[Stored data entries]

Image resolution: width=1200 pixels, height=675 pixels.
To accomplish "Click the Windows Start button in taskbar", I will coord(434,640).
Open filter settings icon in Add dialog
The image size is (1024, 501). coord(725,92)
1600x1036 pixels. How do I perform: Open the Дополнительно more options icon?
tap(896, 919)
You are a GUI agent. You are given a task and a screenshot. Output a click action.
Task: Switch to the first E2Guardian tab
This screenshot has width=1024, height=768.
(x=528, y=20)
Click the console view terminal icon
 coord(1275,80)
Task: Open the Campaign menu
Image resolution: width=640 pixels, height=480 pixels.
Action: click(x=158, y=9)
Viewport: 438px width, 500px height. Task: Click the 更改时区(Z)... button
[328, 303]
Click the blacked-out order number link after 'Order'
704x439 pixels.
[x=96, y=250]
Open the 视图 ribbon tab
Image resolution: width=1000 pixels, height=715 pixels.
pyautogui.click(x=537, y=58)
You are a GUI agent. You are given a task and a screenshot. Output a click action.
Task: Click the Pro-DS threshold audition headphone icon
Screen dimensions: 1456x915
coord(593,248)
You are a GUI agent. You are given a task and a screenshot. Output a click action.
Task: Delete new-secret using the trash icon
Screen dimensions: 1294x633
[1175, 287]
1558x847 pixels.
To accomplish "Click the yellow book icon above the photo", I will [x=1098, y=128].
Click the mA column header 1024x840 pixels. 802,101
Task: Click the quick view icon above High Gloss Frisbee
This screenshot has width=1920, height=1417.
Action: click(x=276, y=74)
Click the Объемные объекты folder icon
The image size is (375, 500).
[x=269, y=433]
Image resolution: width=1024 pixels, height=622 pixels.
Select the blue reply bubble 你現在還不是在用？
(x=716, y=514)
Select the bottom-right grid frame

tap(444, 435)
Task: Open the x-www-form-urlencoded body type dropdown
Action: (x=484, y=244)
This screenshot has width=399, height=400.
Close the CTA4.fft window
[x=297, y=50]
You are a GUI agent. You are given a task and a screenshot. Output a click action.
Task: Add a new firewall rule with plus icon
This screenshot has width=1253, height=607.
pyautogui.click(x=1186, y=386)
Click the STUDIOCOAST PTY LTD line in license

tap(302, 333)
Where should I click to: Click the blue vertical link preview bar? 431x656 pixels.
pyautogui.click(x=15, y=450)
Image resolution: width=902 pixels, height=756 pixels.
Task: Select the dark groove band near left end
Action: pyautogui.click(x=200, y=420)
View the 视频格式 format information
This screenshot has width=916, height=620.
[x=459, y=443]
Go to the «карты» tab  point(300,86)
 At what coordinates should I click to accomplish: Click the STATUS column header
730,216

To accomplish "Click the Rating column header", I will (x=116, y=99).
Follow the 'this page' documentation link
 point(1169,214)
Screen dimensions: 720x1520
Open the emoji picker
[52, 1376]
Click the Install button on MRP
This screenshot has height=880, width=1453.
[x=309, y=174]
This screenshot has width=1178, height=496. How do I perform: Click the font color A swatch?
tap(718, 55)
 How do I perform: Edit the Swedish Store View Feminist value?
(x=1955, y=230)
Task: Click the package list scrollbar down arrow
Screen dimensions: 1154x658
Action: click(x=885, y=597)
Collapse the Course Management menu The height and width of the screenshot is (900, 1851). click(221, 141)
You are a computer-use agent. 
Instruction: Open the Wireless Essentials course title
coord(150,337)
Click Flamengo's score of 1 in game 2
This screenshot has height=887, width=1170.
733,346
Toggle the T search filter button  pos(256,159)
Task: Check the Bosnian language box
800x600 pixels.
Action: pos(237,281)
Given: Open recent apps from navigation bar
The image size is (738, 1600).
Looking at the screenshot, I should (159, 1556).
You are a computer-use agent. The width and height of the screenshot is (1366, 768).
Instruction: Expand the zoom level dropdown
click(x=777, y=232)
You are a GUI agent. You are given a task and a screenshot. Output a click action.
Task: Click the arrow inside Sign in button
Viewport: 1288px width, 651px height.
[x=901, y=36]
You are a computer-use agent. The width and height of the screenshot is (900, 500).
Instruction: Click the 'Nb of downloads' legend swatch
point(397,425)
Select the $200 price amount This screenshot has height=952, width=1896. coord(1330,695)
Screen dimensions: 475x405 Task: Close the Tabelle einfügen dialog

AIM OF THE TASK – Repeat each entry above exactly as it appears.

EXERCISE ANSWER –
Image resolution: width=1200 pixels, height=675 pixels.
To accomplish "Click the Windows Start button in taskbar", I will coord(434,640).
Open filter settings icon in Add dialog
The image size is (1024, 501). coord(725,92)
1600x1036 pixels. How do I perform: Open the Дополнительно more options icon?
tap(896, 919)
You are a GUI agent. You are given a task and a screenshot. Output a click action.
Task: Switch to the first E2Guardian tab
This screenshot has width=1024, height=768.
(x=528, y=20)
Click the console view terminal icon
 coord(1275,80)
Task: Open the Campaign menu
Image resolution: width=640 pixels, height=480 pixels.
Action: click(x=158, y=9)
Viewport: 438px width, 500px height. Task: Click the 更改时区(Z)... button
[328, 303]
Click the blacked-out order number link after 'Order'
704x439 pixels.
[x=96, y=250]
Open the 视图 ribbon tab
Image resolution: width=1000 pixels, height=715 pixels.
pyautogui.click(x=537, y=58)
You are a GUI agent. You are given a task and a screenshot. Output a click action.
Task: Click the Pro-DS threshold audition headphone icon
Screen dimensions: 1456x915
coord(593,248)
You are a GUI agent. You are given a task and a screenshot. Output a click action.
Task: Delete new-secret using the trash icon
Screen dimensions: 1294x633
[1175, 287]
1558x847 pixels.
To accomplish "Click the yellow book icon above the photo", I will [x=1098, y=128].
Click the mA column header 1024x840 pixels. 802,101
Task: Click the quick view icon above High Gloss Frisbee
This screenshot has width=1920, height=1417.
Action: click(x=276, y=74)
Click the Объемные объекты folder icon
The image size is (375, 500).
[x=269, y=433]
Image resolution: width=1024 pixels, height=622 pixels.
Select the blue reply bubble 你現在還不是在用？
(x=716, y=514)
Select the bottom-right grid frame

tap(444, 435)
Task: Open the x-www-form-urlencoded body type dropdown
Action: (x=484, y=244)
This screenshot has width=399, height=400.
Close the CTA4.fft window
[x=297, y=50]
You are a GUI agent. You are given a task and a screenshot. Output a click action.
Task: Add a new firewall rule with plus icon
This screenshot has width=1253, height=607.
pyautogui.click(x=1186, y=386)
Click the STUDIOCOAST PTY LTD line in license

tap(302, 333)
Where should I click to: Click the blue vertical link preview bar? 431x656 pixels.
pyautogui.click(x=15, y=450)
Image resolution: width=902 pixels, height=756 pixels.
Task: Select the dark groove band near left end
Action: pyautogui.click(x=200, y=420)
View the 视频格式 format information
This screenshot has width=916, height=620.
[x=459, y=443]
Go to the «карты» tab  point(300,86)
 At what coordinates should I click to accomplish: Click the STATUS column header
730,216

To accomplish "Click the Rating column header", I will (x=116, y=99).
Follow the 'this page' documentation link
 point(1169,214)
Screen dimensions: 720x1520
Open the emoji picker
[52, 1376]
Click the Install button on MRP
This screenshot has height=880, width=1453.
[x=309, y=174]
This screenshot has width=1178, height=496. How do I perform: Click the font color A swatch?
tap(718, 55)
 How do I perform: Edit the Swedish Store View Feminist value?
(x=1955, y=230)
Task: Click the package list scrollbar down arrow
Screen dimensions: 1154x658
Action: click(x=885, y=597)
Collapse the Course Management menu The height and width of the screenshot is (900, 1851). click(221, 141)
You are a computer-use agent. 
Instruction: Open the Wireless Essentials course title
coord(150,337)
Click Flamengo's score of 1 in game 2
This screenshot has height=887, width=1170.
733,346
Toggle the T search filter button  pos(256,159)
Task: Check the Bosnian language box
800x600 pixels.
Action: pos(237,281)
Given: Open recent apps from navigation bar
The image size is (738, 1600).
Looking at the screenshot, I should (159, 1556).
You are a computer-use agent. The width and height of the screenshot is (1366, 768).
Instruction: Expand the zoom level dropdown
click(x=777, y=232)
You are a GUI agent. You are given a task and a screenshot. Output a click action.
Task: Click the arrow inside Sign in button
Viewport: 1288px width, 651px height.
[x=901, y=36]
You are a computer-use agent. The width and height of the screenshot is (900, 500).
Instruction: Click the 'Nb of downloads' legend swatch
point(397,425)
Select the $200 price amount This screenshot has height=952, width=1896. coord(1330,695)
Screen dimensions: 475x405 Task: Close the Tabelle einfügen dialog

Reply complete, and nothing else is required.